Think about it; with the start of the weaving industry, we domesticated the animals, whose hair / wool we would shear. We did not have to kill the animals, and we could shear them on a regular basis. They continued to produce wool for our weaving needs.
We began to dye the wool; and so the antique area rug weaving industry began. We produced a much more colorful product, and used our artistic talents to design. First we weaved rugs for our use, than it became an industry, which continues in much the same fashion even today.
The term " antique area rugs " refers to any area rug that is at least eighty years old. Limited in numbers, antique rugs will become even more rare as time goes on . In the antique rug world, the term "antique" implies more than just age.
The onset of the twentieth century ushered in the industrial era and a more global economy. This resulted in more Western influences in the Middle East than ever before. During this period, the uniqueness of the antique rugs, that once thrived in the native cultures, began to wane.

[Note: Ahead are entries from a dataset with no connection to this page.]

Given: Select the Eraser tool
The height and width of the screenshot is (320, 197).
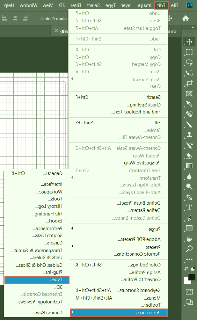Looking at the screenshot, I should tap(189, 156).
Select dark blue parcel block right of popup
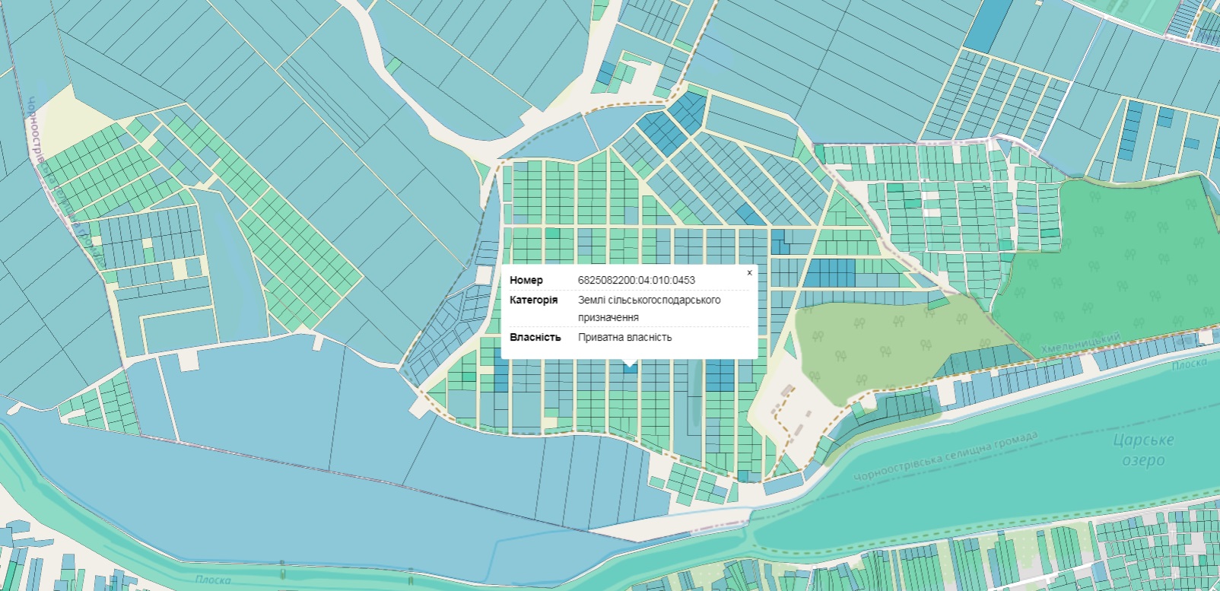 click(829, 272)
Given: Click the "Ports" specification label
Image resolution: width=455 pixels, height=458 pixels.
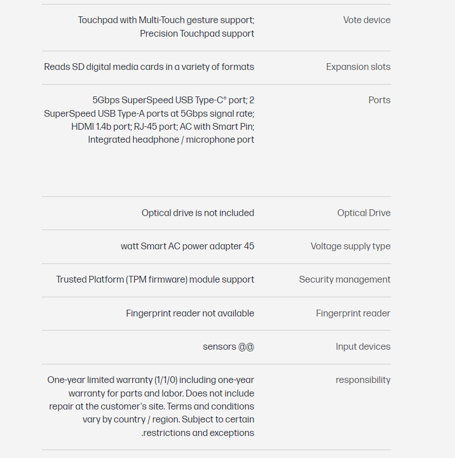Looking at the screenshot, I should coord(379,100).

During the early part of the 20th century, economic instability began to set in. The productions became more commercial, less expensive and far less appealing. This resulted in the degradation of the rug production throughout. Designs, colors, overall quality and appeal all took a back seat as manufacturers looked to lower costs. True antique rugs are a testament to the time period prior to the advent of mass production.
A little known fact that I would like to talk about is price. Despite the difference in quality between the antique and new, many antique rugs might be less expensive than the newly manufactured ones. Antique Rugs have many more unique assets compared to their newer counterparts. For instance, antique carpets with hand-spun wool and natural dyes have a more luminous and animated surface. New rugs will never have the patina that the antiques do and they do not have any true intrinsic value. This makes antique rugs ideal decorative items as well as solid investment objects.
One of the the more subjective aspects of judging an antique area rug have to do with assessing its quality and its imperfections. When quality is assessed on the basis of the wool, dyes, and weaving technique, it is a fairly objective process. When the issue turns to drawing style, it becomes more of an issue of taste. The same is true with "imperfections". Dropped knots, looseness or inconsistencies in tightness are technical imperfections. But are abrash - abrupt changes in color, sudden changes in design, or adjustments in proportion at the corners or the borders or ends of the field to be judged as imperfections, or as changes that are part of the deliberate intention of the weaver, and therefore part of her or his creative expression?
Some buyers may be put off by such qualities. They may prefer a workshop rug that is perfectly straight, with consistent color and design. But others will appreciate that the personality of the village weaver confronts us every time she or he inserts a willful twist and turn of color or pattern, or in the weaver's struggle to maintain straight proportions in a wool foundation. In this way, weaver, is, in a sense, alive in the antique area rug in all such variations or inconsistencies.